In fact, Swiss Re cites Aon data noting that existing global reinsurers and some newcomers raised nearly $15 billion in capital in 2020 to take advantage of hard market opportunities created by attractive rates.

"The reduction in re/insurers' risk appetite is driven by modeling uncertainty in an environment of ambiguity about macro developments and volatile capital markets," the report says. "Elevated modeling uncertainty arises from multiple factors including social inflation, which has pushed up US liability claims; prior-year adverse reserves development, uncertainty around COVID-19 business interruptions (BI) losses; successive years of above-average cat losses; continued uptick in secondary peril losses; and increased scrutiny of the modeling of the climate change impacts."

The report notes that recent market estimates of global industry COVID-19 claims range from $30 billion to $60 billion. Meanwhile, the 2020 North Atlantic hurricane season brought a record 30 named storms, 12 of them making landfall in the US and causing $20 billion in insured losses. Natural catastrophe losses in the United States have already exceeded $20 billion this year, according to Swiss Re, with forecasts calling for another "above average" North Atlantic hurricane season.

The actual effect of catastrophes on the underwriting cycle is smaller than often assumed, however, the Swiss Re report says. Lost industry capital is generally easy to replenish if market opportunities arise. Catastrophes tend to have their largest impact on supply and demand in the insurance and reinsurance markets when they reveal unrecognized or unmodeled risks, according to Swiss Re.

On the liability front, US liability claims have been trending higher since 2015, according to the report, with the current social inflation experience resulting from single-claimant cases rather than class actions or legislative changes.

Factors driving social inflation, according to Swiss Re, include the plaintiffs bar's increasing use of psychology-based strategies, data analytics, digital media advertising, and litigation funding. Other factors include jurors' attitudes on issues like social injustice, rising inequality, and a growing negative sentiment toward corporations.

"The uncertainty about liability reserves and pricing new business is particularly affecting excess liability and liability reinsurance treaties," the report says.

In addition, healthcare costs and wage inflation are key factors driving the severity of casualty claims, the report says.

Social inflation is also a factor in property insurance markets, Swiss Re says, "particularly in connection with the assignment of benefits in Florida, which is driving up homeowners' attritional claims costs."

Low investment returns on (re)insurers' earnings is adding momentum to hardening rates, the report says.

"Aon's January 2021 reinsurance market outlook reported that investment returns were lower at all reinsurers in its analysis," the report says. "Even after rises in the first quarter this year, interest rates and consequently investment returns remain low by historic standards. This places more focus on underwriting profitability to make up for the lost investment income in order to compensate investors for their cost of capital."

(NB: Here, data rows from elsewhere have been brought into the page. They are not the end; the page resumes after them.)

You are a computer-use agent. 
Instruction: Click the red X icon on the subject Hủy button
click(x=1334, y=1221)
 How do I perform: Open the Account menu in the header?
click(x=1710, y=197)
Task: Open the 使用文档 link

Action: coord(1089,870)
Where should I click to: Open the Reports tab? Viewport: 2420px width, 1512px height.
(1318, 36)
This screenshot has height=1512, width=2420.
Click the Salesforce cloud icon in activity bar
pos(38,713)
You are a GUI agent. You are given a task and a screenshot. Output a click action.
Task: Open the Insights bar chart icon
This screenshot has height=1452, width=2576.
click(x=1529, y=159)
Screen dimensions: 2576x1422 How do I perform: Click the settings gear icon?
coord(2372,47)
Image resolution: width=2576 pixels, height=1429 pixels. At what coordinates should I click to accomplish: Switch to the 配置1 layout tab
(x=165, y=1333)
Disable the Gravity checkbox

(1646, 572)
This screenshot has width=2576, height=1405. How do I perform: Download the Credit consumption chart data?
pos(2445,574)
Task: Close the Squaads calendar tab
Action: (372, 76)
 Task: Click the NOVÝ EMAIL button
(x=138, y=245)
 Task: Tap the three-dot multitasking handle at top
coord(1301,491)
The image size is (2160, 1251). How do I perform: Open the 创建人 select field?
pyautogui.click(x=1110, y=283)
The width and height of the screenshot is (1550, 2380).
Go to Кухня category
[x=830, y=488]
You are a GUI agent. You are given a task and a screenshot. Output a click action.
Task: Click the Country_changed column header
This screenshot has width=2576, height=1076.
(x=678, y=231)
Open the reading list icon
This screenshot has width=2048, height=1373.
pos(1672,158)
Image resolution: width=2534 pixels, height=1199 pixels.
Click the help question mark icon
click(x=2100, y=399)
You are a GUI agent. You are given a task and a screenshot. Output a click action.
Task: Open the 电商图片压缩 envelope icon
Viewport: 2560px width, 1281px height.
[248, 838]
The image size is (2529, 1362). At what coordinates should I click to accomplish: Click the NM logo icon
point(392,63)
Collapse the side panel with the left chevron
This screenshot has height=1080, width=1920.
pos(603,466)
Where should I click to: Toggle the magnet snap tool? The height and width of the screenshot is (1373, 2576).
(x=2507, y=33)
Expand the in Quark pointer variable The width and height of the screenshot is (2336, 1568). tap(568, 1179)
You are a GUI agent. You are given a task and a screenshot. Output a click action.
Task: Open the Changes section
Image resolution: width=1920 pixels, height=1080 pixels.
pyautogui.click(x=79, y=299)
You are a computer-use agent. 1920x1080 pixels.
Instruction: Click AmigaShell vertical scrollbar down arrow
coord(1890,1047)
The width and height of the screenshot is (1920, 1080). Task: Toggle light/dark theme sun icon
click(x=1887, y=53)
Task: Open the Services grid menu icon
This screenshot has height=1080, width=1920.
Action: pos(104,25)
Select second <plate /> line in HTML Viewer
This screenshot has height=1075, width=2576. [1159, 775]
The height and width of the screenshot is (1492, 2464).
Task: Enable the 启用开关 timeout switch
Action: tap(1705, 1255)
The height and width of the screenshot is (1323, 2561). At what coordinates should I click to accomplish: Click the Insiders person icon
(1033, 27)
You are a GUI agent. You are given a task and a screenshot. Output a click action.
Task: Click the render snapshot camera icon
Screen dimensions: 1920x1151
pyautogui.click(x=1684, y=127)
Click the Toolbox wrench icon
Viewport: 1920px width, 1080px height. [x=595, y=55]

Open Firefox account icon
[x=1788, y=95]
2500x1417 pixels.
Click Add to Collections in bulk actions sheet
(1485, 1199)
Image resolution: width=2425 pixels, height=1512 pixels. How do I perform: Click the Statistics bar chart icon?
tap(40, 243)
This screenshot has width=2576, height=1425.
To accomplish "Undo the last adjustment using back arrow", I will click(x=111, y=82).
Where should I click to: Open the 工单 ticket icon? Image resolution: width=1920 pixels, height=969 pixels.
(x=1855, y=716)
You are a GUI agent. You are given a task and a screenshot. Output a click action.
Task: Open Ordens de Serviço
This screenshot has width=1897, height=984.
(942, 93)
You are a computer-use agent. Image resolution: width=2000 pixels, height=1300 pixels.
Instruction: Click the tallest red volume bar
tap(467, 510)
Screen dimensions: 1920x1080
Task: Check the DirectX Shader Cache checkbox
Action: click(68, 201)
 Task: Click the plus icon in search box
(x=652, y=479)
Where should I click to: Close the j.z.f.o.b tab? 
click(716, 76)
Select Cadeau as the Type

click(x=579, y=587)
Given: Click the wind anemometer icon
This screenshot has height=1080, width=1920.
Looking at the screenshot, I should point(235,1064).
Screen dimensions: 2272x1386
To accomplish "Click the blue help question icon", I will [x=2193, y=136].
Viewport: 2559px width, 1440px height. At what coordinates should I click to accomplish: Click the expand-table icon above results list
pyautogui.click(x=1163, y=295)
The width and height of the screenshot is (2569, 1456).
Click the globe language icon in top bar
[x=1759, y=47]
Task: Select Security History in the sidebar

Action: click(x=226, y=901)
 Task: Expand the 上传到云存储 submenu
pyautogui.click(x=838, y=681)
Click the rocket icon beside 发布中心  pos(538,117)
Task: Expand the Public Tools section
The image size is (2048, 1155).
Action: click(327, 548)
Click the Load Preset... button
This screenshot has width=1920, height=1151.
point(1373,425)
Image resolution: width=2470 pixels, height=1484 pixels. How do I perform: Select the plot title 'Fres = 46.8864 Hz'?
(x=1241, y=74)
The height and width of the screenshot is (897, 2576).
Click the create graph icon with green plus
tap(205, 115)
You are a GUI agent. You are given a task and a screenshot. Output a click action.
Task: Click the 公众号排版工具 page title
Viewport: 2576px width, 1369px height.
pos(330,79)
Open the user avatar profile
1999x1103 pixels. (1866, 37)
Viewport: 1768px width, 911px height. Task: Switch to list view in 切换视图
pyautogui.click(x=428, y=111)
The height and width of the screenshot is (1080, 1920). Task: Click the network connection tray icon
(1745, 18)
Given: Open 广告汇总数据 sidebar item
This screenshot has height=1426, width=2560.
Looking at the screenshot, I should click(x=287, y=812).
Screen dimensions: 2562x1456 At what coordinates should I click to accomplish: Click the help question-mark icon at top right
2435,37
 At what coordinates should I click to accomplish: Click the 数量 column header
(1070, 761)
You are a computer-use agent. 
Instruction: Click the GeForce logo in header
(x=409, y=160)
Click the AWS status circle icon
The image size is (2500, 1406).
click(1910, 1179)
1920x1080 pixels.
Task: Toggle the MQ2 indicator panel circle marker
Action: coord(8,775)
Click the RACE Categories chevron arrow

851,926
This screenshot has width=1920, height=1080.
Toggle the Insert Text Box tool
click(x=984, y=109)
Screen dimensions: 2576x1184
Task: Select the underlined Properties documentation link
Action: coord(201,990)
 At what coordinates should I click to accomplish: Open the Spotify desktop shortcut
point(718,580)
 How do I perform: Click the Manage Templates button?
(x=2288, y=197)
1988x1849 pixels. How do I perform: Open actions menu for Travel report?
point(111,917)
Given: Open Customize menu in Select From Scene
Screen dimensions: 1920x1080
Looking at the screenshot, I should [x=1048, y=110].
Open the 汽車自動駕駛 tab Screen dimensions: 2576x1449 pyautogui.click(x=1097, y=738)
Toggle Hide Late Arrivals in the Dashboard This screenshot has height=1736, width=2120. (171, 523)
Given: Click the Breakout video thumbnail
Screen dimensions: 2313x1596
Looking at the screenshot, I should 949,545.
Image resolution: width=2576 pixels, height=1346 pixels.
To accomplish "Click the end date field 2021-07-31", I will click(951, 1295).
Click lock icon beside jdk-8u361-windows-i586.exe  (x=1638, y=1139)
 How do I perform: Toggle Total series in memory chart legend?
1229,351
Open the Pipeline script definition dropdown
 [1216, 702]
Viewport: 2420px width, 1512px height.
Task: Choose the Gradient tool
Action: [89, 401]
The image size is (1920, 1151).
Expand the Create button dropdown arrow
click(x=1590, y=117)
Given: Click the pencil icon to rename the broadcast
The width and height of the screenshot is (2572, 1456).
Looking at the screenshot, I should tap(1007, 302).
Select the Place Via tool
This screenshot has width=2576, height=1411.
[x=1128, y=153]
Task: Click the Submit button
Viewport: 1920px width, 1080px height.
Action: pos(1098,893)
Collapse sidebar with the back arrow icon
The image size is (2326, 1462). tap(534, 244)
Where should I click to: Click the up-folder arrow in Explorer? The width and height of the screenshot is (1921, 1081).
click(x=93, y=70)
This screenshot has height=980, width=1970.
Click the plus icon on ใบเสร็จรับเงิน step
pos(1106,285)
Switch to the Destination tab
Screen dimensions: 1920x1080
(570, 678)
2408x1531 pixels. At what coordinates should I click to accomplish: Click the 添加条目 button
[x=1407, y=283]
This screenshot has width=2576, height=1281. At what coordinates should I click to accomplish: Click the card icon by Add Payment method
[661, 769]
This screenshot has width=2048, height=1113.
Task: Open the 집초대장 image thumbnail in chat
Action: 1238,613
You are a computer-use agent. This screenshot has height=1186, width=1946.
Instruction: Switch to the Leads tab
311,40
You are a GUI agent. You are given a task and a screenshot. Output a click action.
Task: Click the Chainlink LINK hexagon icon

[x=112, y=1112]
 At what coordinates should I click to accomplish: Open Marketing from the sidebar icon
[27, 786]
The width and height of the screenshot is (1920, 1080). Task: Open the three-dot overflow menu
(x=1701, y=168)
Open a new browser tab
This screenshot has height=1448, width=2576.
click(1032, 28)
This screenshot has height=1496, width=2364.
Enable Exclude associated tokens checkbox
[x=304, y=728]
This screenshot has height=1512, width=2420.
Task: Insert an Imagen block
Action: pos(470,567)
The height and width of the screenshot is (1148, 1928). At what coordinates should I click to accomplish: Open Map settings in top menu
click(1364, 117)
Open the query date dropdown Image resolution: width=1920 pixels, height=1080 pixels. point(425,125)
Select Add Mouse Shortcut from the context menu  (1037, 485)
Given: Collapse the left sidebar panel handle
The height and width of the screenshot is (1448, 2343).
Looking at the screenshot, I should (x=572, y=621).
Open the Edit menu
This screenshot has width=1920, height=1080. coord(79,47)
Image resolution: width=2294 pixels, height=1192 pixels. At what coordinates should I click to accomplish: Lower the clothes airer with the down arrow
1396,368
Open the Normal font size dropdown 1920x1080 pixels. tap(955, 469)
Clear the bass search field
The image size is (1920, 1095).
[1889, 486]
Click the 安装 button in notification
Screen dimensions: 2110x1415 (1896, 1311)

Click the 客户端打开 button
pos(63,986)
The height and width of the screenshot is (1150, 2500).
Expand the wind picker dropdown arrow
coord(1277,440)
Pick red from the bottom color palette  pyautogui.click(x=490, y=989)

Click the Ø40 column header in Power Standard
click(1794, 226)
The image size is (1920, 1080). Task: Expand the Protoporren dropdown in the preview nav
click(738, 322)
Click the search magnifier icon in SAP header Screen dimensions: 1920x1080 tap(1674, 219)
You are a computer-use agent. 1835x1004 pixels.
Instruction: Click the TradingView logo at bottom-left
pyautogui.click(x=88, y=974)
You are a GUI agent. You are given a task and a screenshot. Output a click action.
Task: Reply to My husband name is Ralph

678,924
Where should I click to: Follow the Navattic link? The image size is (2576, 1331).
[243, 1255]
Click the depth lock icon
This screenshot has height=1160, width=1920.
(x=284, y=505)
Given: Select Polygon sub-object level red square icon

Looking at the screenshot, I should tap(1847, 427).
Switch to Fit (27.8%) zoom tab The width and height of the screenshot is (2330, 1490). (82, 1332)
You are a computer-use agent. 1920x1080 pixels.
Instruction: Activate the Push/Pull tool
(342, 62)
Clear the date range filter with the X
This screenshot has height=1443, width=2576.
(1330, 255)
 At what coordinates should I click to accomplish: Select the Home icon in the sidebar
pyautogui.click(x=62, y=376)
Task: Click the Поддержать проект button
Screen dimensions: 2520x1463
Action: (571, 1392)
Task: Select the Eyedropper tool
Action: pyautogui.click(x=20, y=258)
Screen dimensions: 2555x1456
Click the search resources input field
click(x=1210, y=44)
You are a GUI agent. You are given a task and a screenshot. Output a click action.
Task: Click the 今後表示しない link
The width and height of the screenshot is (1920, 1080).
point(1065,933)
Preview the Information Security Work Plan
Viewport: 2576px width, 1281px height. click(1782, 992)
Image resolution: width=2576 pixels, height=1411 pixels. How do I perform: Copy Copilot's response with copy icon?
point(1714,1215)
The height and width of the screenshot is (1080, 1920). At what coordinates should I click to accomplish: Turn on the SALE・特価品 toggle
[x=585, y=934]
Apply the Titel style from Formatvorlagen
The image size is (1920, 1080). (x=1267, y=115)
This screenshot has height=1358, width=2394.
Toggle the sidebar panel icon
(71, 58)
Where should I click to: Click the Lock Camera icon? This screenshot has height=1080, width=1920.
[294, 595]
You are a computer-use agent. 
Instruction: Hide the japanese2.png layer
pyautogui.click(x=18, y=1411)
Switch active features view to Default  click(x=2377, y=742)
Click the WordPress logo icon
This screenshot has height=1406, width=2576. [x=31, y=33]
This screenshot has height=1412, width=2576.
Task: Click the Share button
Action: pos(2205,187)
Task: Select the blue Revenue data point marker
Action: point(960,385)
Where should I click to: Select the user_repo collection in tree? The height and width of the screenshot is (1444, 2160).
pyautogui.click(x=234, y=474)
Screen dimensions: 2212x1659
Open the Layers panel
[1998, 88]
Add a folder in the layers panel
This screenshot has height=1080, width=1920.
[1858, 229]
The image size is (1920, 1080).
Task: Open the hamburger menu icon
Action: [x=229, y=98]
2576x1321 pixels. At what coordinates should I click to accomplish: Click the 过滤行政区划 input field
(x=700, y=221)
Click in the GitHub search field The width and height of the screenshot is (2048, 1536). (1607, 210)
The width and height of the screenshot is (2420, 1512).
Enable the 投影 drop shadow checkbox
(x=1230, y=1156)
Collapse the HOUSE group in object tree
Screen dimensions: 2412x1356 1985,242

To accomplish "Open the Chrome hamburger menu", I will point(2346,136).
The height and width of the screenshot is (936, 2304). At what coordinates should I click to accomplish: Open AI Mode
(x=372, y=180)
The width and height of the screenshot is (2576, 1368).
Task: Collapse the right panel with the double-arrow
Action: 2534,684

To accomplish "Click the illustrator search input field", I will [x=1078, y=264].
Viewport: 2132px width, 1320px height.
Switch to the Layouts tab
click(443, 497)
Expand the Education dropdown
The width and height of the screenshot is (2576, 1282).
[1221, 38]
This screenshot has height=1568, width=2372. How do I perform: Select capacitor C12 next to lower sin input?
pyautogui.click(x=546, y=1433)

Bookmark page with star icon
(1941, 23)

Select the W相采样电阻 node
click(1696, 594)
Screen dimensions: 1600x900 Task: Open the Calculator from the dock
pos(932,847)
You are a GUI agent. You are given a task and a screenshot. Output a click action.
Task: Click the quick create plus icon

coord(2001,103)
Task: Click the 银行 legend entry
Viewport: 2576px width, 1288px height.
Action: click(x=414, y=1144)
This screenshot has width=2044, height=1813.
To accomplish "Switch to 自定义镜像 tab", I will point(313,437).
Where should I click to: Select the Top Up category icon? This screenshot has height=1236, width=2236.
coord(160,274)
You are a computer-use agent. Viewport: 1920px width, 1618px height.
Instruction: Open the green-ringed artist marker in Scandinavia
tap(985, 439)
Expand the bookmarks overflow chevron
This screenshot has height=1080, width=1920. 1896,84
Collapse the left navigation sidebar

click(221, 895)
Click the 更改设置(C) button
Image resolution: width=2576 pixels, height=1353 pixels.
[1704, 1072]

The report notes that there is a strong long-term relationship between combined ratios and nominal interest rates, though interest rates are only a minor factor in changes in underwriting metrics.

Still, an increasing focus on rising inflation and interest rate scenarios highlights the elevated macro risks confronting insurers and reinsurers, Swiss Re says. Those risks can trigger adverse reserve development and reductions in asset values.

Swiss Re notes that the reinsurance capacity provided by third-party capital is important to the property catastrophe business, and reduced capacity in collateralized reinsurance, which has experienced poor returns in recent years, is a factor in the selective tightening in the retrocession market, and also plays into hardening rates in the reinsurance market.

Alternative capital and standby capital from potential investors are increasingly shaping competitive market dynamics, the report says.

While rate increases are likely to continue both this year and next, rate increases in 2022 would further increase the profitability of new business, Swiss Re concludes.